Sleep-out protest at Sean Ross Abbey
A number of survivors of the former Sean Ross Abbey Mother and Baby Home in Roscrea are organising a sleep-out protest at the Angels Plot on the site on Friday, October 10, from 12 noon.
The former residents of the home are taking the action to highlight the 1,090 babies who died in Sean Ross Abbey, many still unaccounted for, and the 23 young girls who also died there while it operated between 1930 and 1969.
The survivors say the Government is refusing to act on their call to excavate the site, “even though Sean Ross Abbey is larger than the former mother and baby home in Tuam and has more children buried on the site.
“Instead”, they say, “the Government continues to hide behind words like ‘manifestly inappropriate burials’ as an excuse to do nothing.
They invited Minister Norma Foley to come to Sean Ross Abbey.
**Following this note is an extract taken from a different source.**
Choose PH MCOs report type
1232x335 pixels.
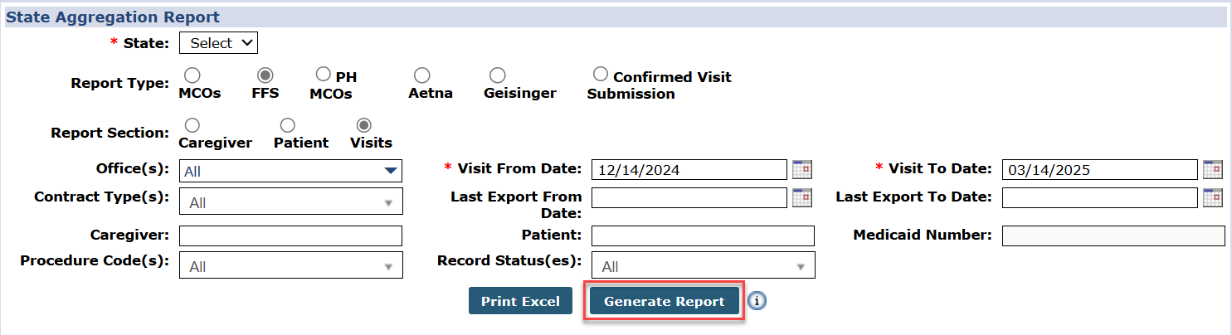[x=324, y=75]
They say she originally agreed to meet them in September, but that meeting never materialised as the minister was too busy to come to Roscrea and they turned down an alternative offer of a meeting in Dublin.
“We are happy to wait until she has the time to come, because what we want to do is to show her the Abbey itself - the harsh conditions where mothers and children lived, the rooms where mothers gave birth, the Angels Plot, and the part of the site where scans have already shown anomalies.”
The survivors added: “It is very easy to sit behind a desk in Leinster House and make decisions, but until you stand on this ground, you cannot truly understand what happened here.
“The control of the State and the religious orders continues today. The Congregation of the Sacred Heart of Jesus and Mary, who ran Sean Ross Abbey, have refused to answer our emails and will not cooperate.
“The government has locked important files away for 30 years - a decision that ensures many mothers (and possibly children) will be dead before the truth is released.
“We have even written to the Vatican and asked the Pope to intervene to get whatever information the order holds.
WOMEN TRAUMATISED
“The government and the religious orders were complicit in running these homes, and today both are still traumatising women by refusing to provide answers or take responsibility.
“Elderly mothers are running out of time. They deserve answers before it is too late. Every delay adds to their pain,” says one survivor Ann Connolly who with Michael O’ Donovan, a community activist in Roscrea, have been to the forefront in demanding rights for all survivors of the home.